-- EXERCISE DIRECTIONS --
With the pictures left out, print exactly the lines below that run from the one containing "How do I perform: Switch" through the one containing "You are a computer-use".

[[ DATA FOR PROCESSING open ]]

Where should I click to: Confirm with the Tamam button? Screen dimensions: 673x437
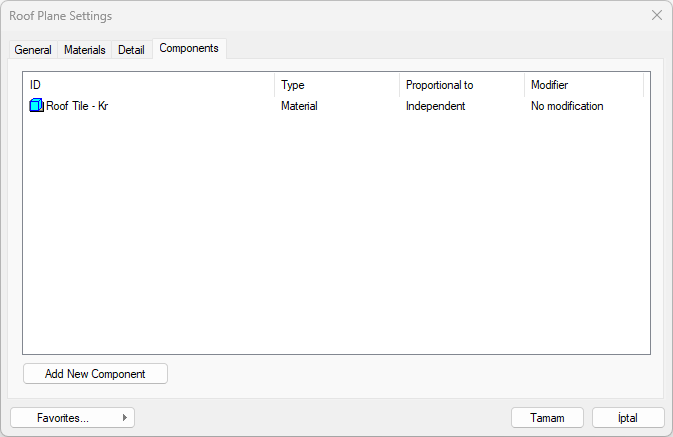point(547,418)
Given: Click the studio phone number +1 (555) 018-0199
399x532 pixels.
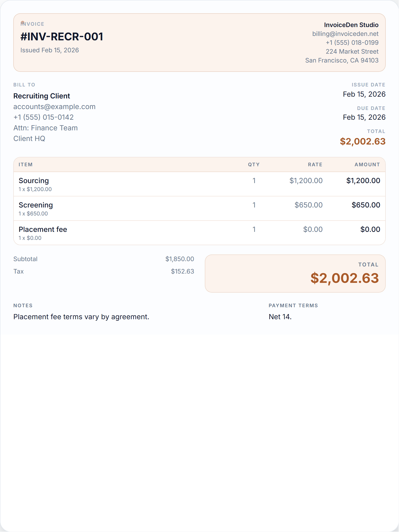Looking at the screenshot, I should click(352, 43).
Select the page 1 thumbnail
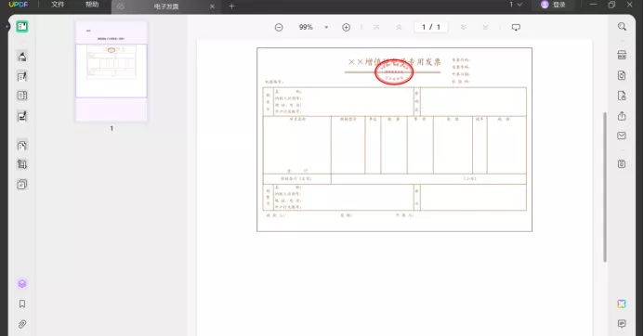Screen dimensions: 644x336 click(112, 71)
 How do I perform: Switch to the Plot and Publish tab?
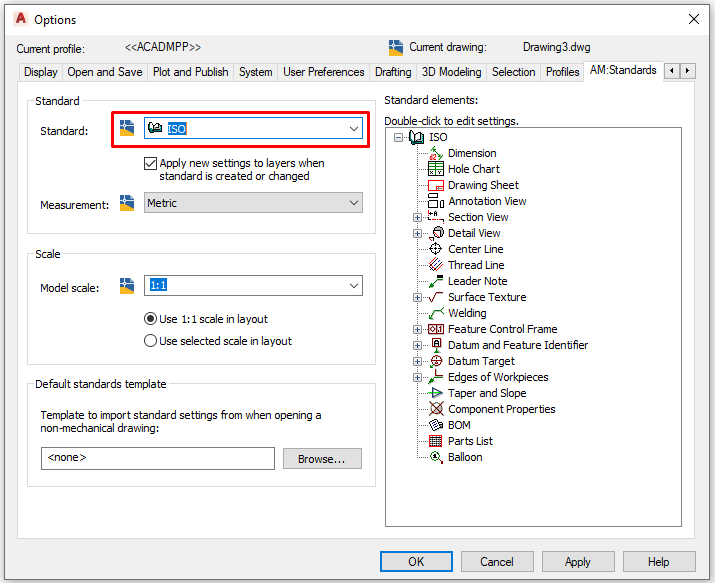pos(190,72)
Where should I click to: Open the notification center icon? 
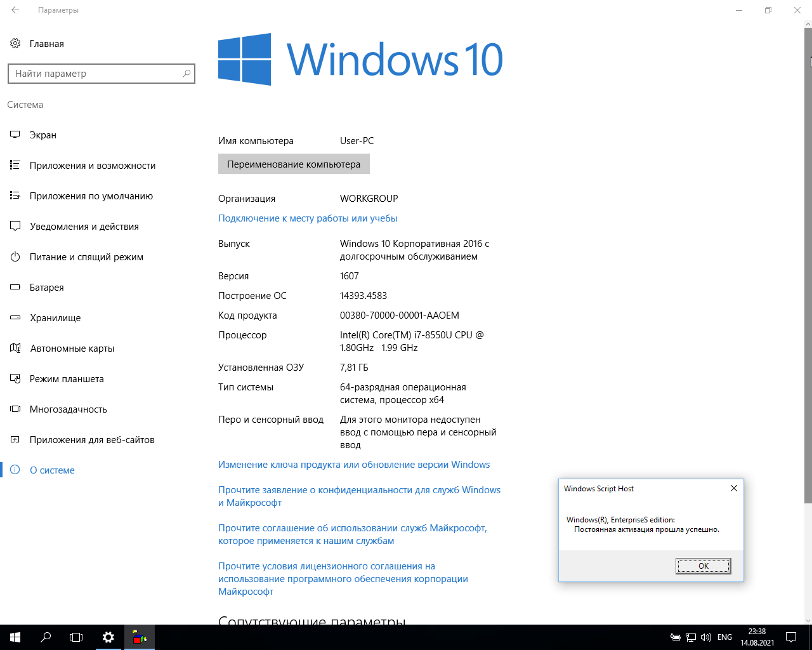tap(791, 637)
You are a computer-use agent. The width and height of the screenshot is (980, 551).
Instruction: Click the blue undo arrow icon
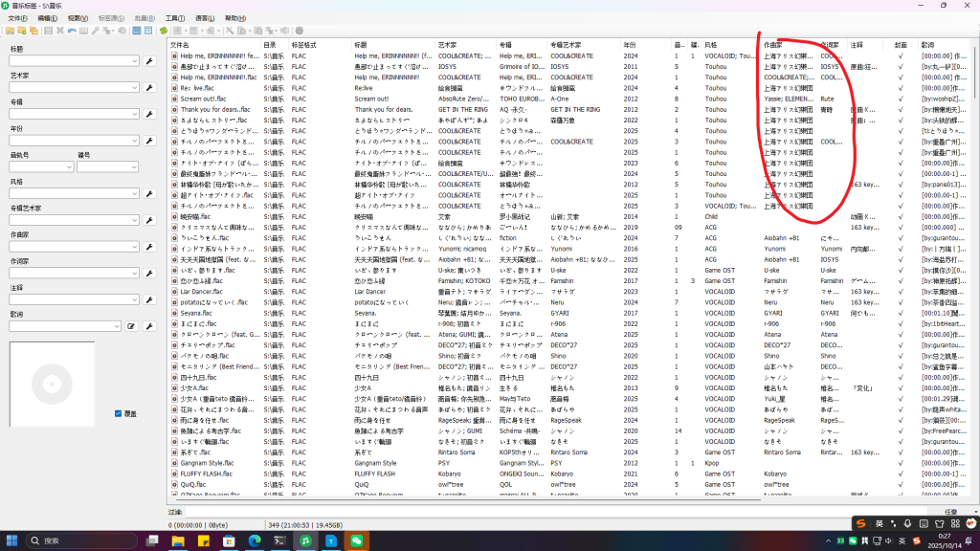coord(71,31)
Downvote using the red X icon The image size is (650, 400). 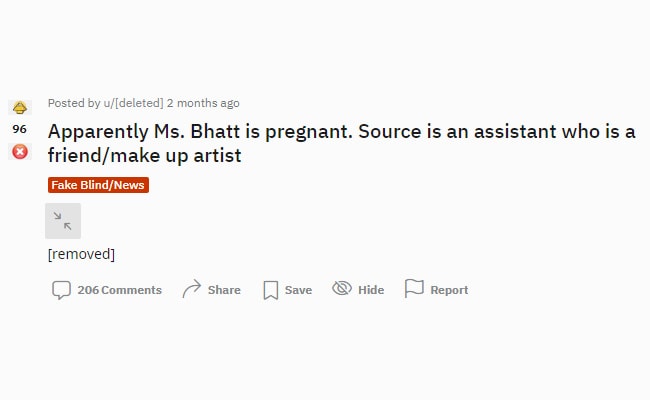click(20, 152)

[[ DATA FOR PROCESSING closed ]]

-- SOLUTION TO THIS EXERCISE --
 How do I perform: Switch to the Plot and Publish tab?
pos(190,72)
Where should I click to: Open the notification center icon? 
tap(791, 637)
You are a computer-use agent. The width and height of the screenshot is (980, 551).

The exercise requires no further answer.